Пьер хотел возражать, но не мог сказать ни слова. Он чувствовал, что звук его слов, независимо от того, какую они заключали мысль, был менее слышен, чем звук слов оживленного дворянина.
Илья Андреич одобривал сзади кружка; некоторые бойко поворачивались плечом к оратору при конце фразы и говорили:
– Вот так, так! Это так!
Пьер хотел сказать, что он не прочь ни от пожертвований ни деньгами, ни мужиками, ни собой, но что надо бы знать состояние дел, чтобы помогать ему, но он не мог говорить. Много голосов кричало и говорило вместе, так что Илья Андреич не успевал кивать всем; и группа увеличивалась, распадалась, опять сходилась и двинулась вся, гудя говором, в большую залу, к большому столу. Пьеру не только не удавалось говорить, но его грубо перебивали, отталкивали, отворачивались от него, как от общего врага.
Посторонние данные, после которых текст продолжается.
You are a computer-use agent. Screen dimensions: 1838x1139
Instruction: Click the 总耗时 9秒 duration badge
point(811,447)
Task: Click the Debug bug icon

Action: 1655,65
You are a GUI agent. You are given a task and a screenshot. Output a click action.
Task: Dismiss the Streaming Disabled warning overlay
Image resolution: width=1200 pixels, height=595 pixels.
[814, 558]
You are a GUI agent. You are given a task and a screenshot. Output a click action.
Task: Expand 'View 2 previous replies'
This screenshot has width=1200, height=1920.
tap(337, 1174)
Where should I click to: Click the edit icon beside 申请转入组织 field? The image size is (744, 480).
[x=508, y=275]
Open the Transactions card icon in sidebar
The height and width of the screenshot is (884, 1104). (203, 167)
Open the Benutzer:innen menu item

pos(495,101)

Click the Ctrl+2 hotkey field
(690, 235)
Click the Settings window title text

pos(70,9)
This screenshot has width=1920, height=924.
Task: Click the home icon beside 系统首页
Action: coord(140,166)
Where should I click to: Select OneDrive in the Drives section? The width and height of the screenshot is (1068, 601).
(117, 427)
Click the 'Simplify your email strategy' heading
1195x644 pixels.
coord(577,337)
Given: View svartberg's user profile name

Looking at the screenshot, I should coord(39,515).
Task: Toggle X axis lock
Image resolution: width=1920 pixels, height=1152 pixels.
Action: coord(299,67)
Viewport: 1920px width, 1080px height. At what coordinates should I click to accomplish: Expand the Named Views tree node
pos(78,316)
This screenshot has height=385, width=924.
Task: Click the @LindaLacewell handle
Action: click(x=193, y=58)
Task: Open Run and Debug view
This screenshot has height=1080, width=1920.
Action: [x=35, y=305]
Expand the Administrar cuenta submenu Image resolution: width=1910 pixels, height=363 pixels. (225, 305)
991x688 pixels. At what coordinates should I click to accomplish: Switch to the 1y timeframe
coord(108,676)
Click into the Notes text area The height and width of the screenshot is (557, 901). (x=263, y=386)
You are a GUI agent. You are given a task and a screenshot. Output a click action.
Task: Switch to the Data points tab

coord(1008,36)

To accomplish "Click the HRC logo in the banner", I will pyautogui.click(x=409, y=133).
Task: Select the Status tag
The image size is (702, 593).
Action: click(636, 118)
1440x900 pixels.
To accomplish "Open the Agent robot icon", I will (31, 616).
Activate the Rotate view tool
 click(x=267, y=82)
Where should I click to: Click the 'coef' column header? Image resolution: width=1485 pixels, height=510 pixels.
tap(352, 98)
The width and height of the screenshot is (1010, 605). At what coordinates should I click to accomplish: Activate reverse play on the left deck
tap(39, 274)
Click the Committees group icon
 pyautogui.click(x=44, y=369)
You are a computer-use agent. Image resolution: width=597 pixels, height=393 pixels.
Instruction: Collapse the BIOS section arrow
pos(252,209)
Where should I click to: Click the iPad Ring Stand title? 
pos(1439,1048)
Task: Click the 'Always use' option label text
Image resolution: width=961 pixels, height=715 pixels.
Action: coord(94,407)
Это не оттого происходило, что недовольны были смыслом его речи, – ее и забыли после большого количества речей, последовавших за ней, – но для одушевления толпы нужно было иметь ощутительный предмет любви и ощутительный предмет ненависти. Пьер сделался последним. Много ораторов говорило после оживленного дворянина, и все говорили в том же тоне. Многие говорили прекрасно и оригинально.
Издатель Русского вестника Глинка, которого узнали («писатель, писатель! – послышалось в толпе), сказал, что ад должно отражать адом, что он видел ребенка, улыбающегося при блеске молнии и при раскатах грома, но что мы не будем этим ребенком.
– Да, да, при раскатах грома! – повторяли одобрительно в задних рядах.
Толпа подошла к большому столу, у которого, в мундирах, в лентах, седые, плешивые, сидели семидесятилетние вельможи старики, которых почти всех, по домам с шутами и в клубах за бостоном, видал Пьер. Толпа подошла к столу, не переставая гудеть. Один за другим, и иногда два вместе, прижатые сзади к высоким спинкам стульев налегающею толпой, говорили ораторы. Стоявшие сзади замечали, чего не досказал говоривший оратор, и торопились сказать это пропущенное. Другие, в этой жаре и тесноте, шарили в своей голове, не найдется ли какая мысль, и торопились говорить ее. Знакомые Пьеру старички вельможи сидели и оглядывались то на того, то на другого, и выражение большей части из них говорило только, что им очень жарко. Пьер, однако, чувствовал себя взволнованным, и общее чувство желания показать, что нам всё нипочем, выражавшееся больше в звуках и выражениях лиц, чем в смысле речей, сообщалось и ему. Он не отрекся от своих мыслей, но чувствовал себя в чем то виноватым и желал оправдаться.